Princess Alexandra attends a service Westminster Abbey to commemorate the life of Florence Nightingale and celebrate nursing and midwifery staff (royal family)

The following day, the Princess unveiled a plaque to celebrate 70 years of the Friends of the Eastbourne Hospital at Eastbourne District General Hospital, before visiting the Chaseley Trust Home, Eastbourne.

Alexandra has close links with the hospital, having officially opened it in 1977. She met friends and volunteers who help raise money and support the hospital, its patients and staff.

Harry Walmsley, Chairman of the Friends of Eastbourne Hospital said: “It is a great honour for the Friends to have Princess Alexandra visit and help us celebrate our 70th anniversary. The formation of the Friends slightly predates the start of the NHS by just three months. Since that time, countless local people have helped to support the Friends with their generous donations and gift of time to support our fund raising activities. We would like to thank everyone who has contributed, great or small, in the past and to those who will continue to do so in the future.”

Duke of Gloucester spends a day in Leominster

The Duke of Gloucester spent a busy day in Leominster on Thursday, where he visited Lucton School, Leominster Town and Brightwells Auctioneers Limited.

Upon arrival, he was greeted by the Mayor of Leominster, Roger Pendleton and met clergy and churchwardens as he praised the local church, saying that it looked new as it was so well preserved.
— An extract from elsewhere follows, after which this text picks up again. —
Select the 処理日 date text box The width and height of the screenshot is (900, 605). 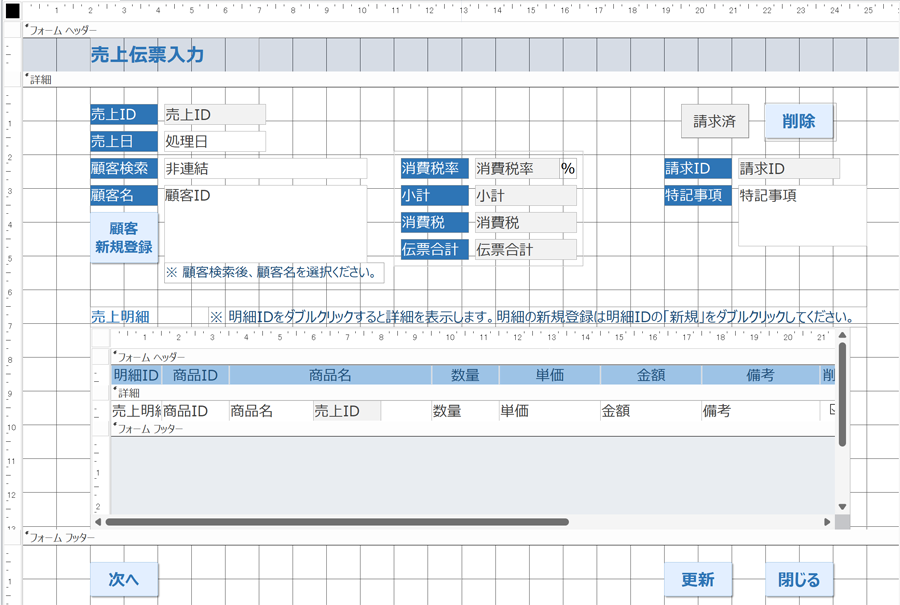(x=214, y=141)
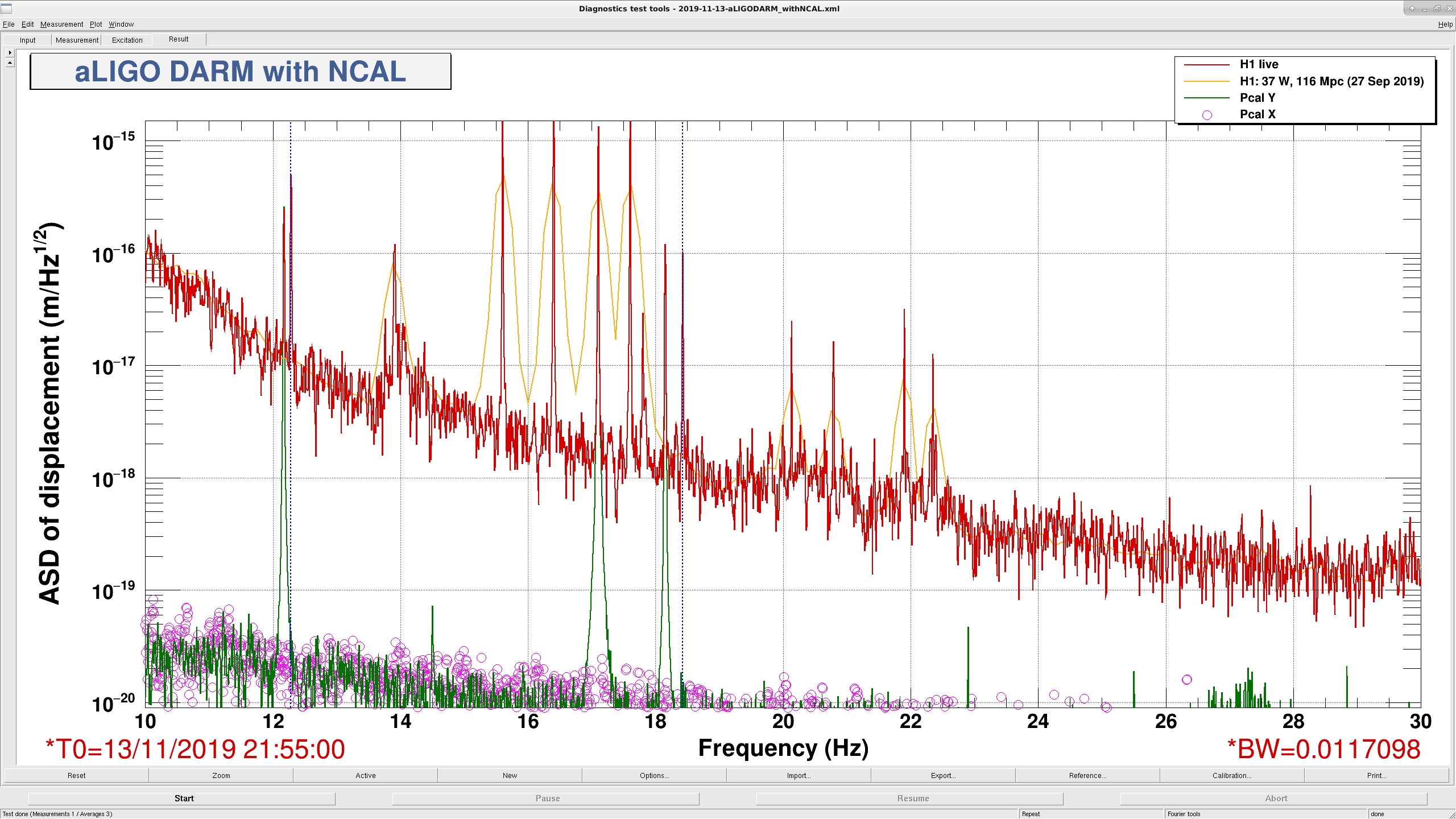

Once inside he met representatives from the Leominster Medieval Pageant, and was given a rendition of a new song about Herefordshire by children from nine local schools.

The Duke then moved on to visit The Grange, where he met volunteers. He also presented an MBE to Mike Thornhill, for services to the local community.

The Lord Lieutenant of Herefordshire, Lady Darnley remarked: “I know Mr Thornhill is the one to say this has been a team effort and a success for very many, which is why he asked to receive the medal here and not in London.

“Some ten years ago as chairman of Leominster Area Regeneration Committee, a position he held until 2013, Mr Thornhill pledged to buy this Grade II listed building from Herefordshire Council for the kingly sum of £1 and then to transform it from a neglected wreck into the community heritage centre we have today.”

The Duke of Gloucester praised Mr Thornhill, noting how he had changed an embarrassment for the town into an asset.